▶ WHAT YOU SHOULD DO: Replicate the data exactly, every line included.

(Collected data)

##############################

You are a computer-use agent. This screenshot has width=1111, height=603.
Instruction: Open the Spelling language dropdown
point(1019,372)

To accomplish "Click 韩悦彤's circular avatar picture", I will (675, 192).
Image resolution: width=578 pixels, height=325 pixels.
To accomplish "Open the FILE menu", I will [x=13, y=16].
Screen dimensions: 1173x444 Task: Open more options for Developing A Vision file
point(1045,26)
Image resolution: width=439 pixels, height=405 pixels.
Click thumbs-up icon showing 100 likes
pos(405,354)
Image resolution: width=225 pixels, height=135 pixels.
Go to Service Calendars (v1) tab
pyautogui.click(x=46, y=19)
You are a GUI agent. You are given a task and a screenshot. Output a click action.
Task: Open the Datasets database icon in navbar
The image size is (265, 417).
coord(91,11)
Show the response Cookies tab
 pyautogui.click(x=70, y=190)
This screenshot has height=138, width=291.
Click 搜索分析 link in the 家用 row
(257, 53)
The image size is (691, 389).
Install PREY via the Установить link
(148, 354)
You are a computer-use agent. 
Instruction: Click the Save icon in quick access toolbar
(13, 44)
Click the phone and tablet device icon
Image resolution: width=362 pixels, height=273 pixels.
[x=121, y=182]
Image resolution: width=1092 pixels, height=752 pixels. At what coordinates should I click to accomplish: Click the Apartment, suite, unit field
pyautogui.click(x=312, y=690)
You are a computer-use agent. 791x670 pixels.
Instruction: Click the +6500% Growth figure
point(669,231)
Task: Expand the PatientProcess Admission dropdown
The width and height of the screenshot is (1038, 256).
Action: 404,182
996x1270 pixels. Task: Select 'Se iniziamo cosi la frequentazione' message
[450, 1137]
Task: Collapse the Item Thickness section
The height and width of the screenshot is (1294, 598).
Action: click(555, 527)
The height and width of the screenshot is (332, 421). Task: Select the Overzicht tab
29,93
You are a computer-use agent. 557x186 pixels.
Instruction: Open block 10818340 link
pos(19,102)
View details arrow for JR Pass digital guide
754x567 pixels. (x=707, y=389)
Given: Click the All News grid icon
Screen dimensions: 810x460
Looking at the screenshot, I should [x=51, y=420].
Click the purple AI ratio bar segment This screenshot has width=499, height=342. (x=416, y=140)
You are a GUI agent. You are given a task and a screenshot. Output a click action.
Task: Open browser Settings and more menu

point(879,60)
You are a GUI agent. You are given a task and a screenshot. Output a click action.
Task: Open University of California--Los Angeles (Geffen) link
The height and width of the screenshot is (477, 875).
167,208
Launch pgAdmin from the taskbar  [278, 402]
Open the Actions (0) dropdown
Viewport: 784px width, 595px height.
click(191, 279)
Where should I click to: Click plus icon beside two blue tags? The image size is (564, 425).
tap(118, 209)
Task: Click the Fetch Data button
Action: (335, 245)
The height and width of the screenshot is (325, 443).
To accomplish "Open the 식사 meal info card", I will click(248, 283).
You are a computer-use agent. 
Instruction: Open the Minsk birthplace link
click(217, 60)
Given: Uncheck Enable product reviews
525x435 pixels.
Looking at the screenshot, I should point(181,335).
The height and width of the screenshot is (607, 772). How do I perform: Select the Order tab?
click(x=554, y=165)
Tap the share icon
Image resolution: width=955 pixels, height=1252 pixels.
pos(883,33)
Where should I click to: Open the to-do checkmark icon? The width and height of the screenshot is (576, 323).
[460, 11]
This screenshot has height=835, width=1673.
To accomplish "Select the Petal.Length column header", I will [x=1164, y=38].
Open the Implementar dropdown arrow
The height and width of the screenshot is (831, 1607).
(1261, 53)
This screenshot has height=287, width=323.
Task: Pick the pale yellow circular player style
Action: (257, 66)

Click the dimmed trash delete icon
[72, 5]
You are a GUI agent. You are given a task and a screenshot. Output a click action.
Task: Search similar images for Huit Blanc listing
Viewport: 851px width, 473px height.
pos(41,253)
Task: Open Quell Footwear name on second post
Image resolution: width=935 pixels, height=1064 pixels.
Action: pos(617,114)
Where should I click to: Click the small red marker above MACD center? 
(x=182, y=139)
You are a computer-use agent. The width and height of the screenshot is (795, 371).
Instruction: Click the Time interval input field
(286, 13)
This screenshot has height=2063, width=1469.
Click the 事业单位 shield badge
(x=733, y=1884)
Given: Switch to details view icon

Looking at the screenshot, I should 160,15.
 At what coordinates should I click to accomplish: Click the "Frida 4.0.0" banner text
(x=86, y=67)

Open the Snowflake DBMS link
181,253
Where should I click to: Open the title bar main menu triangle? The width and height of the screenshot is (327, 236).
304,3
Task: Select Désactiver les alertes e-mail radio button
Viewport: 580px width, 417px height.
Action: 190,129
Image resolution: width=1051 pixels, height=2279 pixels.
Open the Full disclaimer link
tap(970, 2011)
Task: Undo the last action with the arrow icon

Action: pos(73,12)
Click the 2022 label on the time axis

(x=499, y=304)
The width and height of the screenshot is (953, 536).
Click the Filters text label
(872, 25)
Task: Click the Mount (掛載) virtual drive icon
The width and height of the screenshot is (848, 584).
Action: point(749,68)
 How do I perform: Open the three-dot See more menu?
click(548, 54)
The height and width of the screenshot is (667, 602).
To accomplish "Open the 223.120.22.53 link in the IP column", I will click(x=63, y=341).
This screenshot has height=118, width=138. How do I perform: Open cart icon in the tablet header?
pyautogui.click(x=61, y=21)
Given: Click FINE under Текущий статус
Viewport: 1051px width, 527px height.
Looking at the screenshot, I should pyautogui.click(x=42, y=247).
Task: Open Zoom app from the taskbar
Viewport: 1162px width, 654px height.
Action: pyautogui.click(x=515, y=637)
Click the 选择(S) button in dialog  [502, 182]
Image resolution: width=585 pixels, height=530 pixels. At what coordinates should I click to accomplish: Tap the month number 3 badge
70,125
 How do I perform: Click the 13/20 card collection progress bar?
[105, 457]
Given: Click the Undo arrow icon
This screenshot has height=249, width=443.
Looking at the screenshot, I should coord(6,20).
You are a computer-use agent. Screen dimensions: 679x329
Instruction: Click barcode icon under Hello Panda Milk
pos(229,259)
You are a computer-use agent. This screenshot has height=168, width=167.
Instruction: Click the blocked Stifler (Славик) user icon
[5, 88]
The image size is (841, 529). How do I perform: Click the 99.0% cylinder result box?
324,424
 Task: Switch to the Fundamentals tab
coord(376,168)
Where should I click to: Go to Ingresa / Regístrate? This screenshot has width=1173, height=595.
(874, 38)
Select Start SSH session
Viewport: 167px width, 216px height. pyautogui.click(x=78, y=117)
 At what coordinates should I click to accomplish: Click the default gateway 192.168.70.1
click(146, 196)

##############################

▶ ANSWER BELOW:
You are a computer-use agent. This screenshot has width=1111, height=603.
Instruction: Open the Spelling language dropdown
point(1019,372)

To accomplish "Click 韩悦彤's circular avatar picture", I will (675, 192).
Image resolution: width=578 pixels, height=325 pixels.
To accomplish "Open the FILE menu", I will [x=13, y=16].
Screen dimensions: 1173x444 Task: Open more options for Developing A Vision file
point(1045,26)
Image resolution: width=439 pixels, height=405 pixels.
Click thumbs-up icon showing 100 likes
pos(405,354)
Image resolution: width=225 pixels, height=135 pixels.
Go to Service Calendars (v1) tab
pyautogui.click(x=46, y=19)
You are a GUI agent. You are given a task and a screenshot. Output a click action.
Task: Open the Datasets database icon in navbar
The image size is (265, 417).
coord(91,11)
Show the response Cookies tab
 pyautogui.click(x=70, y=190)
This screenshot has height=138, width=291.
Click 搜索分析 link in the 家用 row
(257, 53)
The image size is (691, 389).
Install PREY via the Установить link
(148, 354)
You are a computer-use agent. 
Instruction: Click the Save icon in quick access toolbar
(13, 44)
Click the phone and tablet device icon
Image resolution: width=362 pixels, height=273 pixels.
[x=121, y=182]
Image resolution: width=1092 pixels, height=752 pixels. At what coordinates should I click to accomplish: Click the Apartment, suite, unit field
pyautogui.click(x=312, y=690)
You are a computer-use agent. 791x670 pixels.
Instruction: Click the +6500% Growth figure
point(669,231)
Task: Expand the PatientProcess Admission dropdown
The width and height of the screenshot is (1038, 256).
Action: 404,182
996x1270 pixels. Task: Select 'Se iniziamo cosi la frequentazione' message
[450, 1137]
Task: Collapse the Item Thickness section
The height and width of the screenshot is (1294, 598).
Action: click(555, 527)
The height and width of the screenshot is (332, 421). Task: Select the Overzicht tab
29,93
You are a computer-use agent. 557x186 pixels.
Instruction: Open block 10818340 link
pos(19,102)
View details arrow for JR Pass digital guide
754x567 pixels. (x=707, y=389)
Given: Click the All News grid icon
Screen dimensions: 810x460
Looking at the screenshot, I should [x=51, y=420].
Click the purple AI ratio bar segment This screenshot has width=499, height=342. (x=416, y=140)
You are a GUI agent. You are given a task and a screenshot. Output a click action.
Task: Open browser Settings and more menu

point(879,60)
You are a GUI agent. You are given a task and a screenshot. Output a click action.
Task: Open University of California--Los Angeles (Geffen) link
The height and width of the screenshot is (477, 875).
167,208
Launch pgAdmin from the taskbar  [278, 402]
Open the Actions (0) dropdown
Viewport: 784px width, 595px height.
click(191, 279)
Where should I click to: Click plus icon beside two blue tags? The image size is (564, 425).
tap(118, 209)
Task: Click the Fetch Data button
Action: (335, 245)
The height and width of the screenshot is (325, 443).
To accomplish "Open the 식사 meal info card", I will click(248, 283).
You are a computer-use agent. 
Instruction: Open the Minsk birthplace link
click(217, 60)
Given: Uncheck Enable product reviews
525x435 pixels.
Looking at the screenshot, I should point(181,335).
The height and width of the screenshot is (607, 772). How do I perform: Select the Order tab?
click(x=554, y=165)
Tap the share icon
Image resolution: width=955 pixels, height=1252 pixels.
pos(883,33)
Where should I click to: Open the to-do checkmark icon? The width and height of the screenshot is (576, 323).
[460, 11]
This screenshot has height=835, width=1673.
To accomplish "Select the Petal.Length column header", I will [x=1164, y=38].
Open the Implementar dropdown arrow
The height and width of the screenshot is (831, 1607).
(1261, 53)
This screenshot has height=287, width=323.
Task: Pick the pale yellow circular player style
Action: (257, 66)

Click the dimmed trash delete icon
[72, 5]
You are a GUI agent. You are given a task and a screenshot. Output a click action.
Task: Search similar images for Huit Blanc listing
Viewport: 851px width, 473px height.
pos(41,253)
Task: Open Quell Footwear name on second post
Image resolution: width=935 pixels, height=1064 pixels.
Action: pos(617,114)
Where should I click to: Click the small red marker above MACD center? 
(x=182, y=139)
You are a computer-use agent. The width and height of the screenshot is (795, 371).
Instruction: Click the Time interval input field
(286, 13)
This screenshot has height=2063, width=1469.
Click the 事业单位 shield badge
(x=733, y=1884)
Given: Switch to details view icon

Looking at the screenshot, I should 160,15.
 At what coordinates should I click to accomplish: Click the "Frida 4.0.0" banner text
(x=86, y=67)

Open the Snowflake DBMS link
181,253
Where should I click to: Open the title bar main menu triangle? The width and height of the screenshot is (327, 236).
304,3
Task: Select Désactiver les alertes e-mail radio button
Viewport: 580px width, 417px height.
Action: 190,129
Image resolution: width=1051 pixels, height=2279 pixels.
Open the Full disclaimer link
tap(970, 2011)
Task: Undo the last action with the arrow icon

Action: pos(73,12)
Click the 2022 label on the time axis

(x=499, y=304)
The width and height of the screenshot is (953, 536).
Click the Filters text label
(872, 25)
Task: Click the Mount (掛載) virtual drive icon
The width and height of the screenshot is (848, 584).
Action: point(749,68)
 How do I perform: Open the three-dot See more menu?
click(548, 54)
The height and width of the screenshot is (667, 602).
To accomplish "Open the 223.120.22.53 link in the IP column", I will click(x=63, y=341).
This screenshot has height=118, width=138. How do I perform: Open cart icon in the tablet header?
pyautogui.click(x=61, y=21)
Given: Click FINE under Текущий статус
Viewport: 1051px width, 527px height.
Looking at the screenshot, I should pyautogui.click(x=42, y=247).
Task: Open Zoom app from the taskbar
Viewport: 1162px width, 654px height.
Action: pyautogui.click(x=515, y=637)
Click the 选择(S) button in dialog  [502, 182]
Image resolution: width=585 pixels, height=530 pixels. At what coordinates should I click to accomplish: Tap the month number 3 badge
70,125
 How do I perform: Click the 13/20 card collection progress bar?
[105, 457]
Given: Click the Undo arrow icon
This screenshot has height=249, width=443.
Looking at the screenshot, I should coord(6,20).
You are a computer-use agent. Screen dimensions: 679x329
Instruction: Click barcode icon under Hello Panda Milk
pos(229,259)
You are a computer-use agent. This screenshot has height=168, width=167.
Instruction: Click the blocked Stifler (Славик) user icon
[5, 88]
The image size is (841, 529). How do I perform: Click the 99.0% cylinder result box?
324,424
 Task: Switch to the Fundamentals tab
coord(376,168)
Where should I click to: Go to Ingresa / Regístrate? This screenshot has width=1173, height=595.
(874, 38)
Select Start SSH session
Viewport: 167px width, 216px height. pyautogui.click(x=78, y=117)
 At what coordinates should I click to accomplish: Click the default gateway 192.168.70.1
click(146, 196)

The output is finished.